These environments are experiencing a growing sense of post-apocalyptic angst due to climate catastrophe, global warming, mass migration, pandemics, racial differences and strained with networked surveillance and state policing. Given the question of endurance and survival in these times, the subjective position, wellbeing and autonomy of a city dweller matters. This existential perspective involves the practices of walking, listening, and chronicling (e.g. writing or field recording) as the ephemeral traces of an inter-subjective interaction with the city from an artist’s contemplative distance.

The situationists, whose ideas have attracted the deep interest of urban theorists and artists, employed the concept of “psychogeography” to describe a certain experimental practice of subjective and mindful exploration of (urban) place (Sadler 1999; Coverley 2010; Self 2007). Expanding their ideas into sound studies, we can examine how acoustic geography engages mental construction of space through hyper-listening (Chattopadhyay 2012, 2013, 2017, 2021) – a listening mode explored in my practice. 

A number of my sound-based media artworks emerge from these conceptual considerations. Their artistic processes shed light on the perception of a rapidly developing and expanding city by engaging with the multilayered sounds of a temporally coalescing past and present. Many of today’s cities carry remnants of a rural past in the contemporary hyper-modernity, for example, in the architectural relics, sounds, and voices from the bygone eras. This merging of time reflects the cumulative urban ambience, in which sounds from the historical times, such as the archival sounds, blend with sounds from current urbanisation and digital convergence. Through historically aware and spatiotemporally exploratory artistic practice, this essential and characteristic composite ambience of the city can be evoked.

Discussing the resulting artworks gives the opportunity to investigate and speculate on present urban conditions in Europe and America as well as in the Global South (e.g.
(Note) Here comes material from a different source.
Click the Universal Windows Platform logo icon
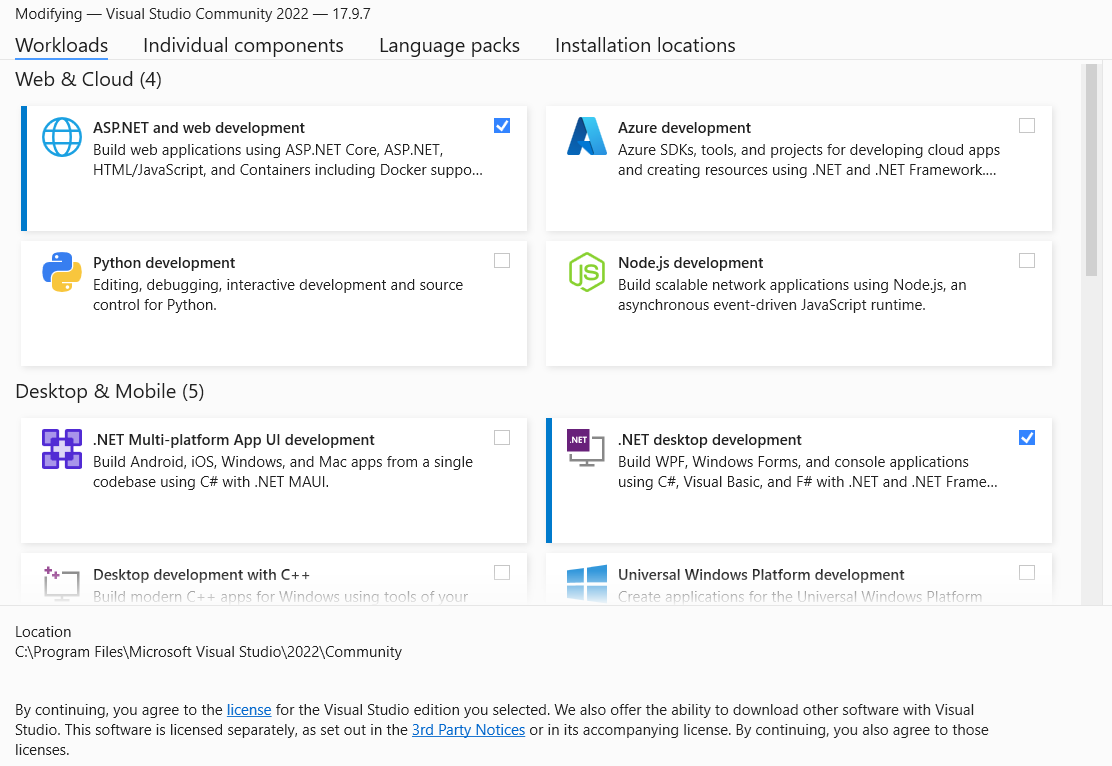 pyautogui.click(x=587, y=583)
South Asia, Middle East, and Africa) that are still recuperating from the colonial rubbles, whilst also experiencing rapid growth, a lack of urban design and state control through surveillance. Devising an unfolding situation of the vibrant but clamorous cities from the Global South in corresponding acts of psychogeographic drifting, deterritorialised listening and field recording, a number of my artworks examine the processes of sensing an apparently chaotic and disorganised city with its multi-sensory complexity to develop an intuitive and personalised urban sound design. In European cities, on the other hand, gentrification is a matter of concern – as the process of noise abatement wipes out diverse voices and sounds from the urban atmospheres. With a lack of multiplicity in their sonic environments, such settings may alienate active listeners, who look for plurivocal and vibrant ambiences. 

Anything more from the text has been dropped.